Mindswap Weblog

ISWC Day 1

by Taowei Wang

Sat in the Semantic Web Policy Workshop today, where Vlad had a presentation. There are a couple of papers speaking of constrained natural language as a device to allow (computer savvy) people to author policies. One paper claimed that prior to this GUI/CNL approach, no one other than the policy buffs can write a policy (policy language barrier, domain-specific knowledge barrier). However, with CNL approach, typical computer science students can write/specify policies. They placed the verification of the correctness of the policy on the users: let users look at the NL generation of the policy to see if they are correct. However, even with just boolean combinations on constraints of the policies, NL is very misleading. Therefore, relying on human verification using NL is chancy at best.

Of course, this is where Vlad’s work comes in — a framework for automatic policy verification at policy-creation time. Of course, people have other ideas.

The rule-based people want to increase expressivity (more so than OWL-DL) on rule-based policy engines so they can easily express more ‘reactional, behavioral’ types of policies. Vlad argued that this makes the already messy rules system even more to analyze. Some snapshots: Vlad talking + Vlad holding his ground on the minipanel

Met lots of former Mindswappers on site: Aditya, Bernardo, Bijan… good fun’s had by all.

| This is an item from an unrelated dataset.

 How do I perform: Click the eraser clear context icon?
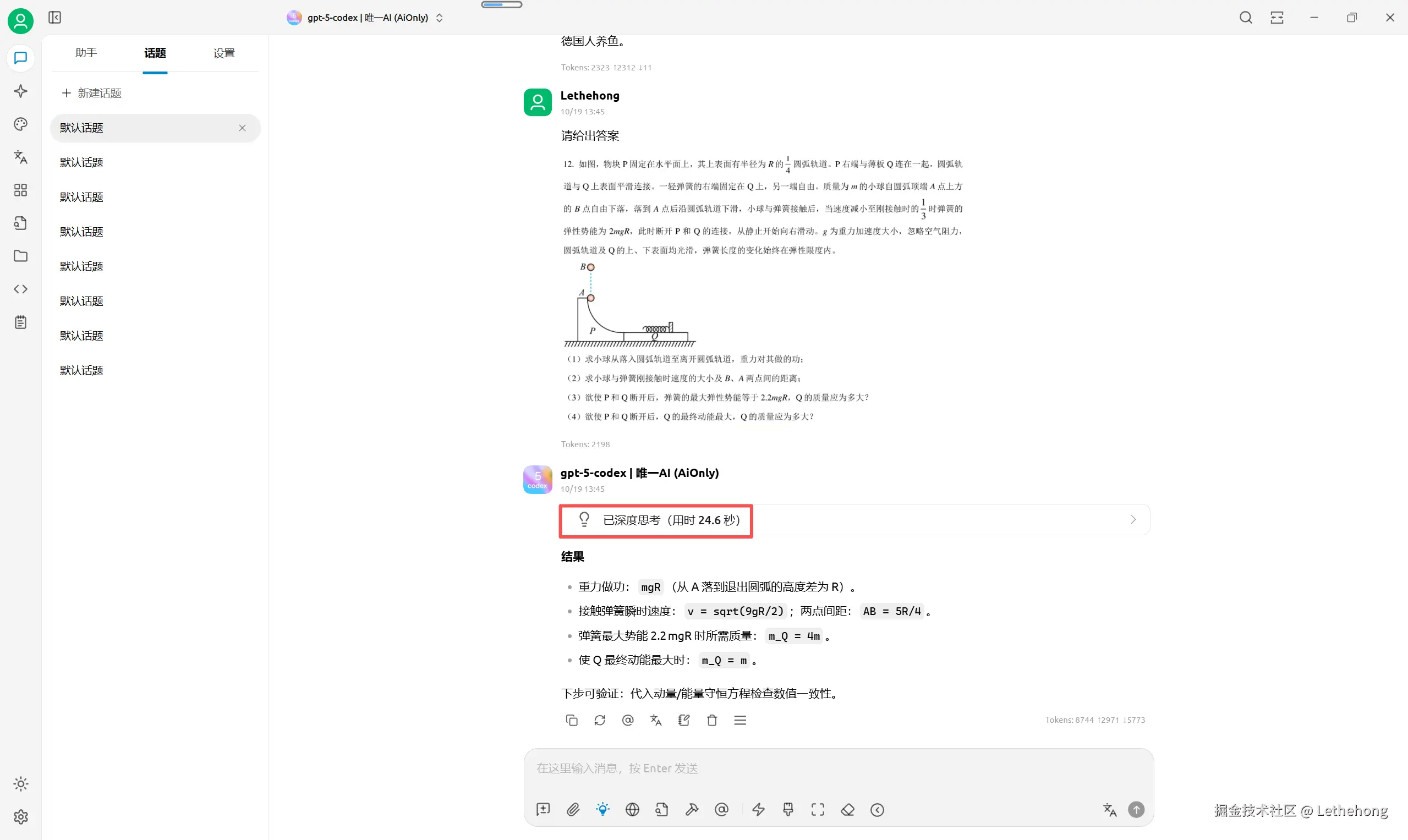(847, 809)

In the late afternoon, I attended the Scalable Semantic Web Knowledge Base Systems. There were lots of bench marking opinions — how to choose reasoners for applications, etc.. People are getting increasingly interested in incremental reasoning, and it’s been mentioned explicitly in one of the talks.

There are also lots of arguments about what to benchmark, what to measure, and how to foster a community-driven benchmark building process. Very interesting.